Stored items
★ ★ ★ ★ ★ ★ ★

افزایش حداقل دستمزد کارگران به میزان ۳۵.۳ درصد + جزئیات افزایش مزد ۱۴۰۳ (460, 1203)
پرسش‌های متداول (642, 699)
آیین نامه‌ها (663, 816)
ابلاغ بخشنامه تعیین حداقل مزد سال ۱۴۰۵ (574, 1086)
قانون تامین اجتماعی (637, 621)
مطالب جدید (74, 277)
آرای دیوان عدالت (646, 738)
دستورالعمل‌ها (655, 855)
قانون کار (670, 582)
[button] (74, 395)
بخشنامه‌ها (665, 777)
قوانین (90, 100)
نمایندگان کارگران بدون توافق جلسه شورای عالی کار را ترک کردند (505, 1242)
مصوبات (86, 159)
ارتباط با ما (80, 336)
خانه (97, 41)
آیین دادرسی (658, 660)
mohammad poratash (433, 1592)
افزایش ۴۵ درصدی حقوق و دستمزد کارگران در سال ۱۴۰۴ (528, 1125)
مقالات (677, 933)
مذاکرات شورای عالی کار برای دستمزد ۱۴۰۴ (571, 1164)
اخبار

★ ★ ★ ★ ★ ★ ★

▶ **Try it**:
Where a line of the entries holds the string "شورای", include it in the count, and give only the final number.

▶ **Solved exercise**:
2